§ 练习题目 1
从给定文段里找到"9.2 字体的组织和使用¶"一直到"和 Times 字体为一组标准拉丁字符定义了字形。"这一部分，原样照抄给出来。
§ 练习题目 2
把条目中从含有"Viewport: 818px width, 440px"的那一行一直到含有"will [407, 6]."的那一行重新写一遍，将"contact date"改名为"due date"，其余内容一律不动。只给出这几行。

§ 给定文段
....
9.2 字体的组织和使用¶
Organization and Use of Fonts
9.2.1 概述¶
General
一个 字符(character) 是一个抽象的符号,而一个 字形(glyph) 是字符的具体图形呈现。
EXAMPLE 1
字形 A、A 和 A 是抽象的“A”字符的不同呈现方式。
NOTE 1
历史上这两个术语在计算机排版中经常互换使用(从一些PDF字典键和PostScript操作员的名称中可以看出),但在这个领域的进步使得区分变得更加有意义。因此,本标准区分了字符和字形,尽管一些残存的名称并不一致。
字形被组织进字体中。一种字体为特定的字符集定义字形。
EXAMPLE 2
Helvetica 和 Times 字体为一组标准拉丁字符定义了字形。
用于符合规范的阅读器的字体是以程序的形式准备的。这样的字体程序应该用一种特殊用途的语言编写,比如 Type 1、TrueType 或 OpenType 字体格式,这些语言是由专门的字体解释器所理解的。
在PDF中,术语 字体(font) 指的是 字体字典(font dictionary),这是一个PDF对象,它识别字体程序并包含有关它的额外信息。有几种不同类型的字体,由字体字典的 Subtype 条目标识。
对于大多数字体类型,字体程序应该在一个单独的 字体文件(font file) 中定义,该文件可以嵌入在PDF流对象中或从外部来源获取。字体程序包含生成字形的字形描述。
内容流通过指定字体字典和字符串对象在页面上绘制字形,该字符串对象应解释为一个或多个字符代码序列,这些代码标识字体中的字形。这个操作被称为 显示(showing) 文本字符串;以这种方式绘制的文本字符串称为 显示字符串(show strings)。字形描述由一系列图形操作符组成,这些操作符产生了该字符在这种字体中的具体形状。为了渲染字形,符合规范的阅读器执行字形描述。
....
§ 数据行
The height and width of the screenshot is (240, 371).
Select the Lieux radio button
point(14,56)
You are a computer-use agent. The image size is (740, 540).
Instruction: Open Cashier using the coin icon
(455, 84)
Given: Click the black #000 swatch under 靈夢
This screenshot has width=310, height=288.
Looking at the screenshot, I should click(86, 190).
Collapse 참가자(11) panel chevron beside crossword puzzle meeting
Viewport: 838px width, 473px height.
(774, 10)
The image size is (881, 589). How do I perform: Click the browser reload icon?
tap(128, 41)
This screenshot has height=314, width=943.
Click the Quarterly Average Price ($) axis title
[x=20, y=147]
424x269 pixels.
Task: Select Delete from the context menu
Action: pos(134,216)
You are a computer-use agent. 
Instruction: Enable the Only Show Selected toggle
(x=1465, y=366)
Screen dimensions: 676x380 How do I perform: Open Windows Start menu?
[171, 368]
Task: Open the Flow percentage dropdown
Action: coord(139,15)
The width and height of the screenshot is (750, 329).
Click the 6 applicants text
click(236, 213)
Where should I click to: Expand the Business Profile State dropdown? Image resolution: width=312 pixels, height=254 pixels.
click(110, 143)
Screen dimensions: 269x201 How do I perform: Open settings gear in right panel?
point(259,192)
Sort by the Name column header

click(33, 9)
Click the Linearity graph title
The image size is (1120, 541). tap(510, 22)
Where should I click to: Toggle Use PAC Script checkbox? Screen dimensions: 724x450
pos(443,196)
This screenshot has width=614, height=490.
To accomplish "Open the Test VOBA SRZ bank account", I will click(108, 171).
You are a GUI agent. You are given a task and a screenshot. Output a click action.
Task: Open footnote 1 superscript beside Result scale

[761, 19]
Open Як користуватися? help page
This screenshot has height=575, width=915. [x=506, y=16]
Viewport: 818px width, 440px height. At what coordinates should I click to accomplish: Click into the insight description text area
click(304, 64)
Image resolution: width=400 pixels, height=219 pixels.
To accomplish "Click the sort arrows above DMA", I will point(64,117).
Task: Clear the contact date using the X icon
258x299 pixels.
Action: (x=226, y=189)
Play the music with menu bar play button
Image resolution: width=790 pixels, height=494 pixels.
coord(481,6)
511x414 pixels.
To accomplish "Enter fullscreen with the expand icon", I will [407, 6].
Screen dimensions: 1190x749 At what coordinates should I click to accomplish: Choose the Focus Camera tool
....
§ 输出结果 1
9.2 字体的组织和使用¶
Organization and Use of Fonts
9.2.1 概述¶
General
一个 字符(character) 是一个抽象的符号,而一个 字形(glyph) 是字符的具体图形呈现。
EXAMPLE 1
字形 A、A 和 A 是抽象的“A”字符的不同呈现方式。
NOTE 1
历史上这两个术语在计算机排版中经常互换使用(从一些PDF字典键和PostScript操作员的名称中可以看出),但在这个领域的进步使得区分变得更加有意义。因此,本标准区分了字符和字形,尽管一些残存的名称并不一致。
字形被组织进字体中。一种字体为特定的字符集定义字形。
EXAMPLE 2
Helvetica 和 Times 字体为一组标准拉丁字符定义了字形。

§ 输出结果 2
Viewport: 818px width, 440px height. At what coordinates should I click to accomplish: Click into the insight description text area
click(304, 64)
Image resolution: width=400 pixels, height=219 pixels.
To accomplish "Click the sort arrows above DMA", I will point(64,117).
Task: Clear the due date using the X icon
258x299 pixels.
Action: (x=226, y=189)
Play the music with menu bar play button
Image resolution: width=790 pixels, height=494 pixels.
coord(481,6)
511x414 pixels.
To accomplish "Enter fullscreen with the expand icon", I will [407, 6].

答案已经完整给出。